As many as 10% of the approximately 500,000 cases of LE may be DILE.

Mortality/Morbidity

Death from DILE is extremely rare and may result from renal involvement. In diagnosing DILE, first excluding the possibility of renal idiopathic lupus rather than DILE is extremely crucial.

Race

More whites than blacks develop DILE; more blacks than whites present with SLE.

Sex

In DILE, no significant statistical difference is apparent in the prevalence for males versus females. In contrast, SLE affects women with considerably higher frequency than men (female-to-male ratio of 9:1).

Age

Patients with DILE tend to be older (50-70 y) than those with SLE (average age 29 y at diagnosis). Elderly persons generally are more susceptible to DILE.

Clinical

History

  • Most patients have 1 or more clinical symptoms of SLE (eg, arthralgias, lymphadenopathy, rash, fever) and have had no prior history of autoimmune disease. If a rash is present, it often manifests as a polycyclic, scaling, erythematous rash in sun-exposed areas.
    • Approximately 50% of patients have constitutional symptoms of fever, weight loss, and fatigue.
    • As many as 90% of patients with DILE have severe but usually noninflammatory joint pain; however, synovitis may be present.
    • Arthralgia is often the only clinical manifestation of DILE.
  • As many as 50% of patients with DILE experience muscle pain (myalgia).
  • The drug was taken anytime from 3 weeks to 2 years prior to the appearance of symptoms. Importantly, note that drug-associated exacerbations of SLE and typical drug hypersensitivities can also be temporally related to drug exposure.
  • Clinical improvement is usually rapid when the drug is discontinued, while antinuclear antibodies and other serologic markers slowly decrease toward more normal levels.
  • Generally, the absence of CNS and renal involvement is more suggestive of DILE than SLE. High rates (ie, 5-10%) of glomerulonephritis, however, occur in hydralazine-induced DILE, and rare cases of death from renal involvement in DILE have been reported.

Physical

  • Extracutaneous physical findings can include the following:
    • Splenomegaly
    • Hepatomegaly
    • Inflammation of the serous membranes that surround the lungs and pleural cavity walls (pleurisy)
    • Fever
    • Inflammation of the fibroserous membranes that cover the heart and the initial part of the great vessels (ie, pericarditis)
    • Cerebritis (rarely)
    • Nephritis (rarely)
  • Skin findings are apparent in approximately 25% of all patients diagnosed with DILE. Importantly, note that certain manifestations typical in persons with SLE are not usually observed in persons with DILE. Patients with DILE (unlike patients with SLE) typically do not have the following:
    • Mucosal ulcers
    • Hair loss (alopecia)
    • Circular (discoid) plaques
    • Photosensitivity (with the exception of thiazide-induced subacute lupuslike syndrome)
  • Compared with SLE patients, patients with DILE present with a higher prevalence of the following:
    • Purpura
    • Erythema nodosum (painful nodules, usually on the extremities)
    • Erythematous papules (typically on sun-exposed areas; see Media File 1)
  • Lymphadenopathy or Raynaud phenomenon is present in approximately 35-50% of patients with SLE but in less than 25% of those with DILE.
  • More than 75% of patients with SLE also have cutaneous findings, versus an average of less than 25% in patients with DILE. However, in both SLE and DILE, approximately 75% of patients have arthritis or arthralgia.
  • Patients with DILE also occasionally exhibit skin findings that are analogous to those manifested in patients with subacute cutaneous LE, such as erythematous annular or scaly plaques.

Causes

DILE may be induced by medications or caused by other compounds in the environment.
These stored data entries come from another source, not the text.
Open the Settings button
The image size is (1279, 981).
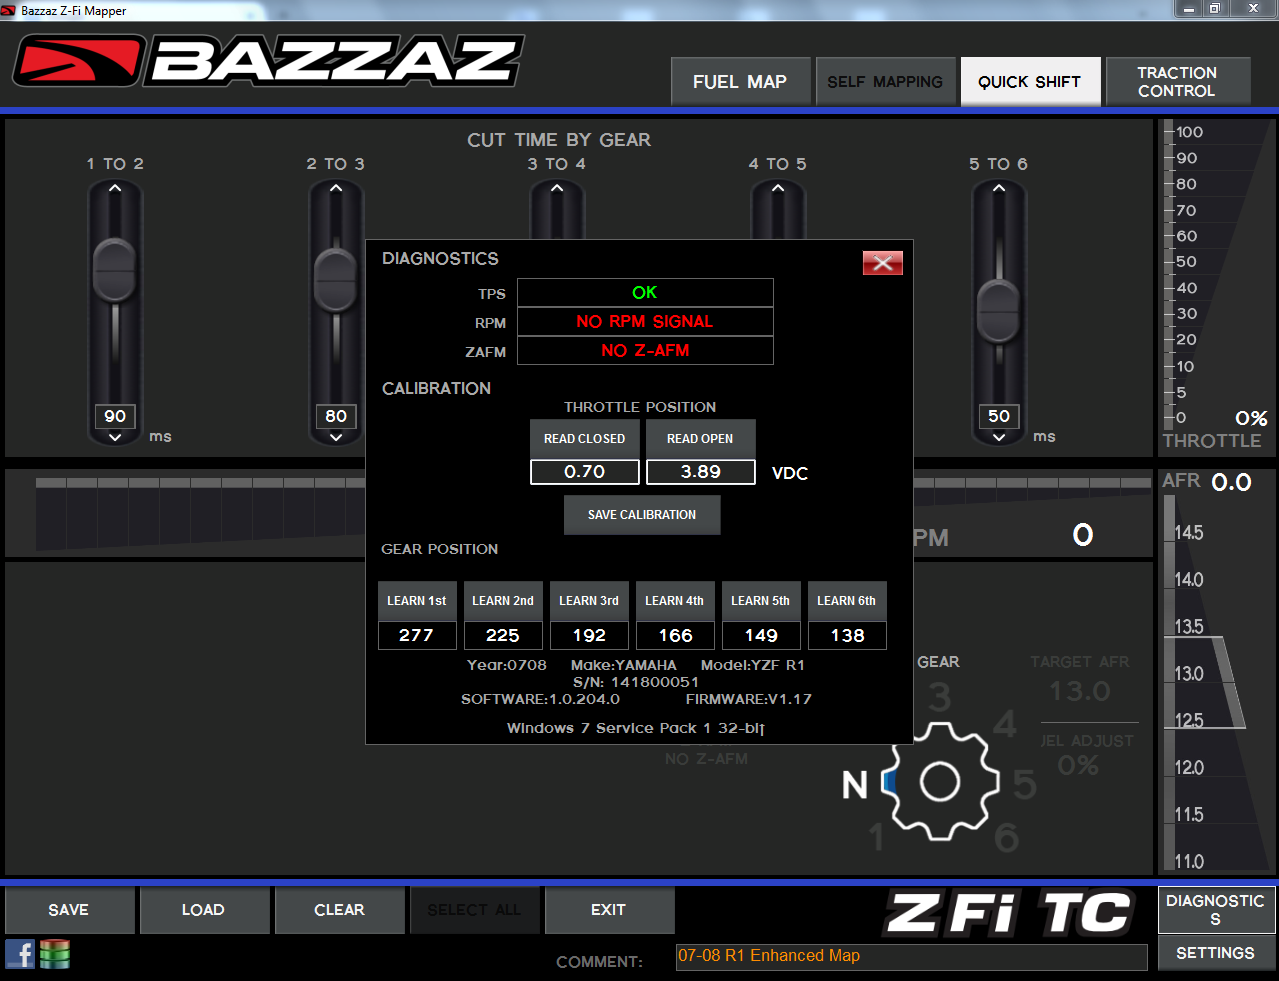pos(1215,953)
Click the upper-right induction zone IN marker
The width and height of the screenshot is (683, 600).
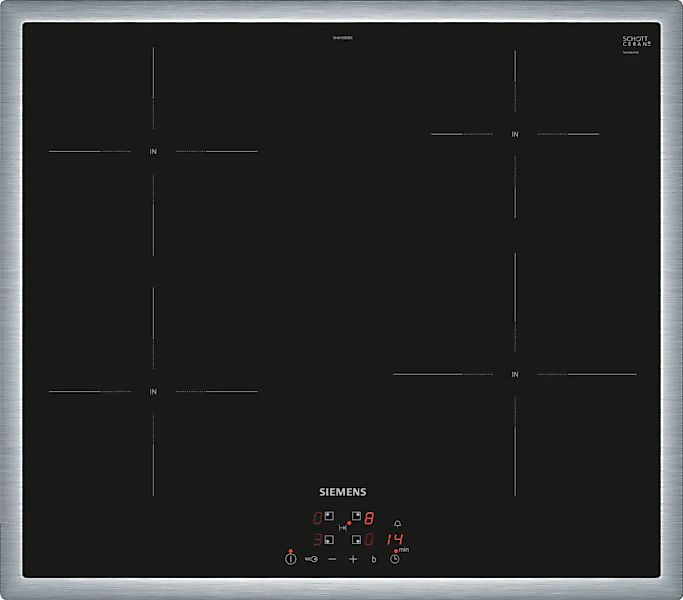[515, 134]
The most common drugs that cause DILE are hydralazine (rate roughly 20%), procainamide (rate roughly 20%, 5-8% if taken for 1 y), quinidine, and minocycline.

  • Several broad drug categories have been linked to DILE.
    • Antiarrhythmics - Procainamide and quinidine
    • Antibiotics - Minocycline and isoniazid
    • Antifungals - Griseofulvin and voriconazole
    • Anticonvulsants - Valproate, ethosuximide, carbamazepine, and hydantoins
    • Hormonal therapy - Leuprolide acetate
    • Antihypertensives - Hydralazine, methyldopa, and captopril
    • Anti-inflammatories - Penicillamine and sulfasalazine
    • Antipsychotics - Chlorpromazine
    • Cholesterol-lowering agents - Lovastatin, simvastatin, and gemfibrozil
    • Biologics - Interleukins (eg, interleukin 2), interferons (eg, alfa, beta, gamma), and TNF inhibitors (eg, TNF-alpha)
    • Inhalers - Tiotropium bromide inhaler
    • Other drug categories - Ophthalmic timolol
  • A genetic predisposition may play a role. Hydralazine-induced DILE has been observed with increased frequency in association with HLA-DR4.
  • Intrinsic genetic susceptibility may help explain why some patients experience DILE as a reaction to drug therapies, while others do not. For example, the rate of acetylation is genetically predetermined. In the United States, the population is almost evenly divided between those who are fast acetylators and those who are slow acetylators. Those with slow acetylation rates have a higher prevalence of DILE than those with faster acetylation rates. In contrast, SLE affects individuals with slow and fast acetylation rates approximately equally.
  • Other causes may induce DILE in certain individuals for no apparent reason, such as sensitivity to the following:
    • Insecticide compounds
    • Certain metallic compounds
    • Eosin (a fluorescent acid dye found in some lipsticks)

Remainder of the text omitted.